The boy looked at John, curious, “You said you were going on a long trip, where do you plan on going? There’s not many settlements around Fairview, except the..”
John smiled, “Except the mining outfits, yeah, I’ll be heading out to Crawfield and Co tonight.”
The boy’s eyes widened, “That’s dangerous mister, Ma says those miners are a rough lot..”
"Your Ma hasn’t told you the half of it, don’t say you heard it from me, but I heard every night, they cut the wrist of one of the miners, mix the frozen blood with vodka, and drink it to ward off spirits and bad luck. Right here,” He showed the boy his wrist, sliding his hand across. “They’re a crazy lot, plumb crazy..”
"So why do you have to go out to them, can’t you wait for the end of the month, and ask one when he comes in?”
"No time, and I can’t explain why, maybe you’ll find out when this is all over.”
The boy thought for a moment, “When you go out there, you might want to save a couple of your cigars for the Mr. Judd the Foreman, he comes in every month and buys a package at the general store, but I’ll be they are all gone within the first week.”
Halliday smiled, “That’s good advice, I’ll take a couple extras, what’s your name kid?”
“I’m James Mason, my Pa runs the general store, and I help Mr. Sanderson after school.”
"Well James, you’re good thinking on your feet, take this silver dollar for your troubles, I’ll be heading out.”
The boy took the coin, and walked back toward the machine shop, smiling.
John turned back to his sled, taking one last look at the diagnostic on the screen, then hefted his duffel bag, and tote of gear onto the back platform, swinging one leg over, and settling in for the long haul.

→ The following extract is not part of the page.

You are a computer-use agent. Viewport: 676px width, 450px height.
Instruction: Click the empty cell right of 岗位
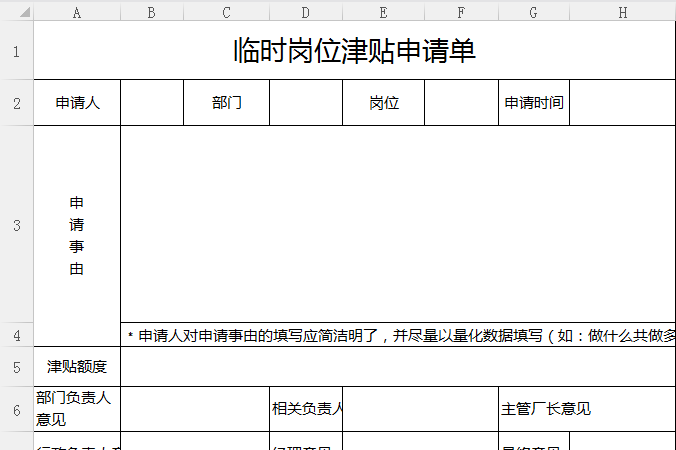[x=461, y=103]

The cold air cut at his face and gloves, as he rode down the main street, south out of town, the ice turned from smooth resurfaced street, to the rough, shaved and cut ice of the trails outside of town. It was always just out of town that the roads were so bad, once you were far enough away there would be less chopped slush to plow through, and the tunnels would be back to reflected lines of deep blue.
John pulled his visor closed, and cranked the heated handlebars and seat to full. This would be a long one.